Apparently, the episode will focus on the ambiguity of cases when there is surveillance footage as evidence, but no audio — what's really going on? Regardless, I am SURE we're in for some merciless Benson teardowns. I love when she takes down sexual predators!! When they take on these real-life crimes, however loosely they may be portrayed, SVU often delivers endings that satisfy our desire to see justice served, when we don't get that in reality. Here are some of the best episodes that do just that.
"Slaves," Season 1, Episode 22
Besides the slamming burn that Benson delivers to the perp, this episode was a great take on the case of Tanya Nicole Kach. Kach was kidnapped by a man working as a security guard at her school when she was only 13 years old in Pennsylvania, and was held captive for a horrifying decade before she managed to ask for help from a grocer in her neighborhood. In the 22nd episode of SVU's first season, Benson and Stabler rescue a woman named Illeana who is being held captive by a wealthy man — but, thankfully, in the episode, the detectives manage to save the girl after she's been held captive only three years. It's a gripping portrayal of Stockholm Syndrome.
"Selfish," Season 10, Episode 19
Yeah y'all: the one with Hilary Duff. The episode starts as an almost point for point portrayal of the Casey Anthony case; Anthony was suspected of killing her infant daughter, Caylee Anthony, but was ultimately acquitted because there wasn't sufficient evidence. Of course, the verdict infuriated and disgusted the public, when it seemed so obvious that Anthony was guilty. "Selfish" takes a different turn. Ashlee Walker, played by Duff, didn't kill her daughter Sierra, who in fact died of being exposed to measles by another child whose parents refused to vaccinate. "Selfish" manages to shift the blame and makes Walker a sympathetic character, much different than Casey Anthony; it also slams the anti-vaxxer movement, so two for two.

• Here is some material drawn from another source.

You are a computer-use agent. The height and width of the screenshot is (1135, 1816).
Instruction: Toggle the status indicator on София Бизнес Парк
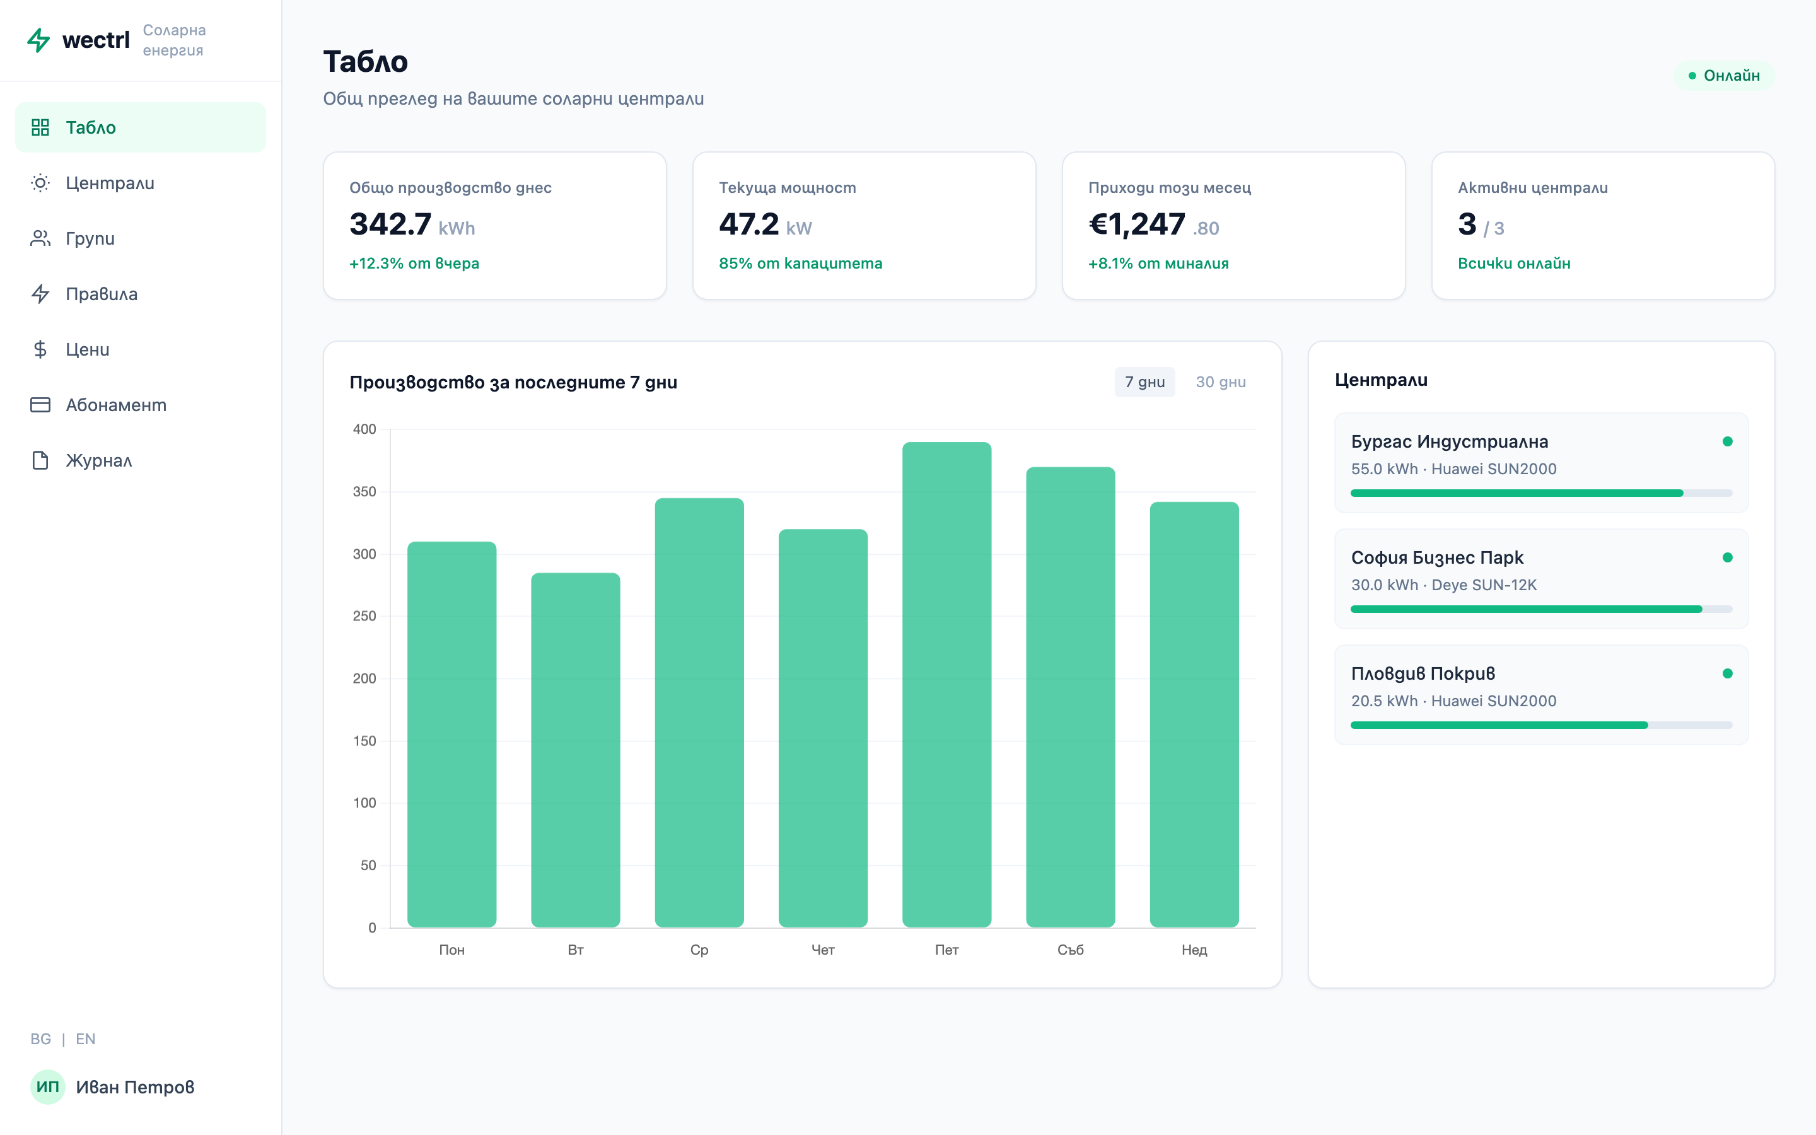click(x=1727, y=557)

"Internal Affairs," Season 15, Episode 4
I love it when SVU goes after dirty cops. This episode stars Dean Winters as Cassidy (Olivia's BF!) going undercover in the NYPD to expose cops that have committed rape, and the department's coverup of the sexual assault. It's a satisfying take on the real case of Kenneth Moreno and Franklin Mata, two New York City cops that were acquitted of rape charges in 2011 and accused their victims of lying. In "Internal Affairs," the corruption of the department is ruthlessly exposed, and no mercy is shown for the guilty cops. BYE, SYSTEM ABUSERS.
Of course, not always does SVU alleviate our disappointment when the system fails; in an episode that was based on Chris Brown and Rihanna, for example, the woman based on Rihanna sadly is killed after much victim-blaming. Episodes like this make us reflect on who the justice system really protects. "American Disgrace" may well be the perfect opportunity to present a more satisfying response to the Rice domestic abuse scandal, and hopefully, will address the horrific coverup with some classic Benson ballbreaking.